• _SUPPLIED ENTRIES_:
<<<<

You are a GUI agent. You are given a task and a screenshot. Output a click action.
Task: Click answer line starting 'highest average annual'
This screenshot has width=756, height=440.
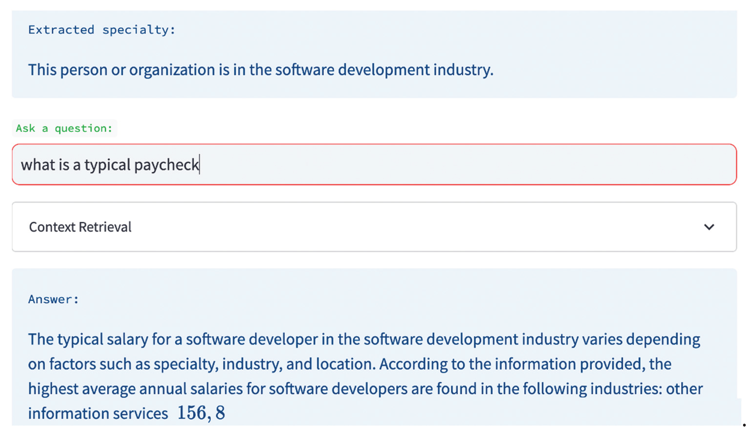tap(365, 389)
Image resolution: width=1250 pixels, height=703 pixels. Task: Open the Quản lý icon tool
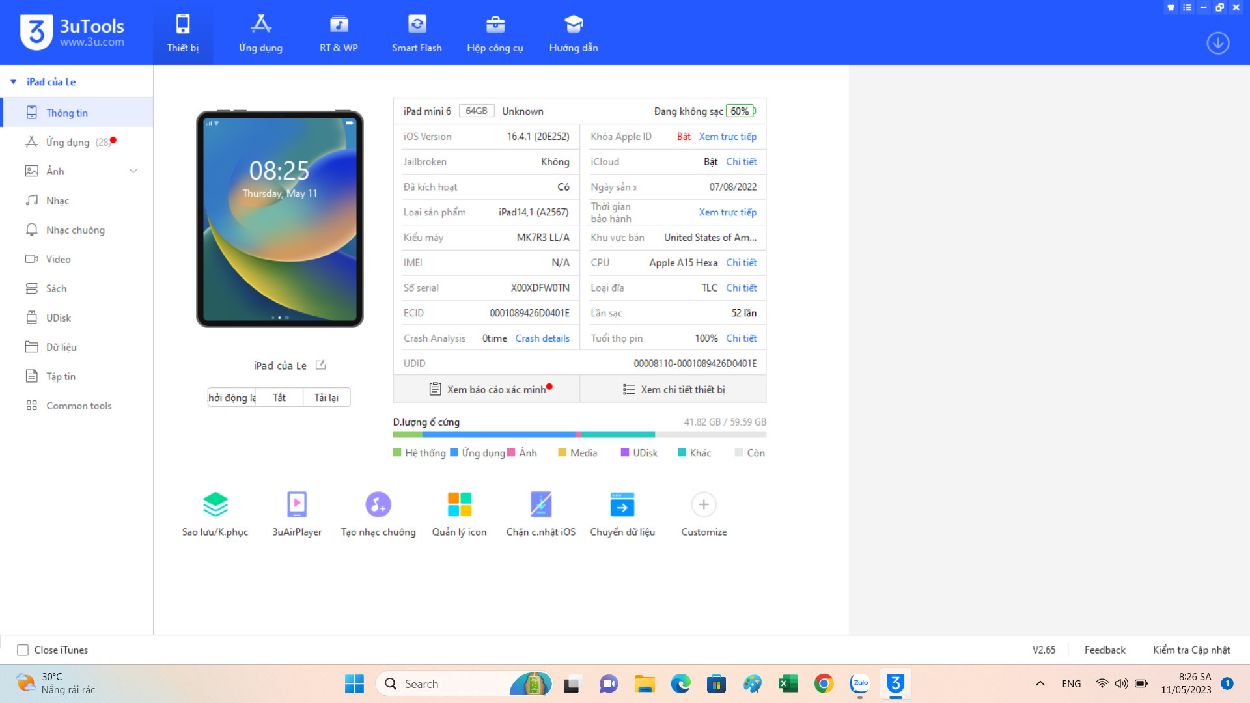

>>>>

Copying starts at the line containing "This screenshot has width=756, height=440." and ends at the last line of the material above; repeat only those lines exactly and omit the pictures.

This screenshot has width=756, height=440.
tap(365, 389)
Image resolution: width=1250 pixels, height=703 pixels. Task: Open the Quản lý icon tool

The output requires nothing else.